Top of EXERCISE INPUT

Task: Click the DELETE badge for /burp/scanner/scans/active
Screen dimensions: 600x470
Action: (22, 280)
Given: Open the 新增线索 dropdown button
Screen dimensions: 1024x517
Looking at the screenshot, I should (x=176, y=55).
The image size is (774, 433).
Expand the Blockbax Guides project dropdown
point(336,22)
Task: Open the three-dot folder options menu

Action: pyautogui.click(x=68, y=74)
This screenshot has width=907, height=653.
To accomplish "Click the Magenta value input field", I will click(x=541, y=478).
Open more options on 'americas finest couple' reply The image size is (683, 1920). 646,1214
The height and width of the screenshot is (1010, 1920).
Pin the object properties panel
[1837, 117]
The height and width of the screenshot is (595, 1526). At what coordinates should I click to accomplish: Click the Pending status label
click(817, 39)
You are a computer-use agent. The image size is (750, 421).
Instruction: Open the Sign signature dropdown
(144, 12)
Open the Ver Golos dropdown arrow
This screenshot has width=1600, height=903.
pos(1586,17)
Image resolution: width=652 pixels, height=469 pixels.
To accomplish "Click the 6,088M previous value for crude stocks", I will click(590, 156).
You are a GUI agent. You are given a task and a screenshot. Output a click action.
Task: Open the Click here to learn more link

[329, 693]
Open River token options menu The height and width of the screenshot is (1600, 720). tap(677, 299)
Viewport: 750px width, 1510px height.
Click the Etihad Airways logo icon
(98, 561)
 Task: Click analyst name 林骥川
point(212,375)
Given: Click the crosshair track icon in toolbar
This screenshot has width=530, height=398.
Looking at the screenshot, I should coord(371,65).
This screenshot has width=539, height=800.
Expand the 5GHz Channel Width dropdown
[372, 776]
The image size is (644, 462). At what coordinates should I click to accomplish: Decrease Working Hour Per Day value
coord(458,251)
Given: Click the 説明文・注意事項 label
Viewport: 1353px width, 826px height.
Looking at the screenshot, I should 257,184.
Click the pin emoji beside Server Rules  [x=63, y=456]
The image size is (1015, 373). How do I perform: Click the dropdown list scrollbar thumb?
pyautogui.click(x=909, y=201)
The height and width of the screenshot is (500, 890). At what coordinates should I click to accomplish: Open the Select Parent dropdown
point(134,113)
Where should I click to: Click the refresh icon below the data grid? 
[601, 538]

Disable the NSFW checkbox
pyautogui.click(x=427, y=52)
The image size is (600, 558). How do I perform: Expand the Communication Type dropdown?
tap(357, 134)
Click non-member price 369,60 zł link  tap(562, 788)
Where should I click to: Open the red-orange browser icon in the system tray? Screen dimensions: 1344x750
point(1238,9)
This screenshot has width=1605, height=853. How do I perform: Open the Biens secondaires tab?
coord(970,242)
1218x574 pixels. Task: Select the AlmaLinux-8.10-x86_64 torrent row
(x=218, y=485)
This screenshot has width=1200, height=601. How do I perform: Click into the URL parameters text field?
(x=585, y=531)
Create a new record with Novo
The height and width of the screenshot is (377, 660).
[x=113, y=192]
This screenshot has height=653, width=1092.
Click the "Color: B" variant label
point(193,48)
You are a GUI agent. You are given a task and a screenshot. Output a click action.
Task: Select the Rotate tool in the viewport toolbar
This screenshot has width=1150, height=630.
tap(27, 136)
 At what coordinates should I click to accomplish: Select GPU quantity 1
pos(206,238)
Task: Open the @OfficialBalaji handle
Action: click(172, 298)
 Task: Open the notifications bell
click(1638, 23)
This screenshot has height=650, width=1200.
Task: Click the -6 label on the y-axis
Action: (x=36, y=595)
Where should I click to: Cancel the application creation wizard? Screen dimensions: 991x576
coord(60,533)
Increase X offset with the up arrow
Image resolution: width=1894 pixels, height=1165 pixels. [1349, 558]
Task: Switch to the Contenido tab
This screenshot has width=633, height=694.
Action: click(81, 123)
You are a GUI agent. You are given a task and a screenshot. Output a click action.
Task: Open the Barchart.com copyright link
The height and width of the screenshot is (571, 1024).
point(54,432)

Bottom of EXERCISE INPUT

BRIEF: What is asked for is an exact copy of the lines above from the one containing "Viewport: 1353px width, 826px height." through the one containing "Create a new record with Novo", and only those.

RESULT FOR THIS EXERCISE:
Viewport: 1353px width, 826px height.
Looking at the screenshot, I should 257,184.
Click the pin emoji beside Server Rules  [x=63, y=456]
The image size is (1015, 373). How do I perform: Click the dropdown list scrollbar thumb?
pyautogui.click(x=909, y=201)
The height and width of the screenshot is (500, 890). At what coordinates should I click to accomplish: Open the Select Parent dropdown
point(134,113)
Where should I click to: Click the refresh icon below the data grid? 
[601, 538]

Disable the NSFW checkbox
pyautogui.click(x=427, y=52)
The image size is (600, 558). How do I perform: Expand the Communication Type dropdown?
tap(357, 134)
Click non-member price 369,60 zł link  tap(562, 788)
Where should I click to: Open the red-orange browser icon in the system tray? Screen dimensions: 1344x750
point(1238,9)
This screenshot has width=1605, height=853. How do I perform: Open the Biens secondaires tab?
coord(970,242)
1218x574 pixels. Task: Select the AlmaLinux-8.10-x86_64 torrent row
(x=218, y=485)
This screenshot has width=1200, height=601. How do I perform: Click into the URL parameters text field?
(x=585, y=531)
Create a new record with Novo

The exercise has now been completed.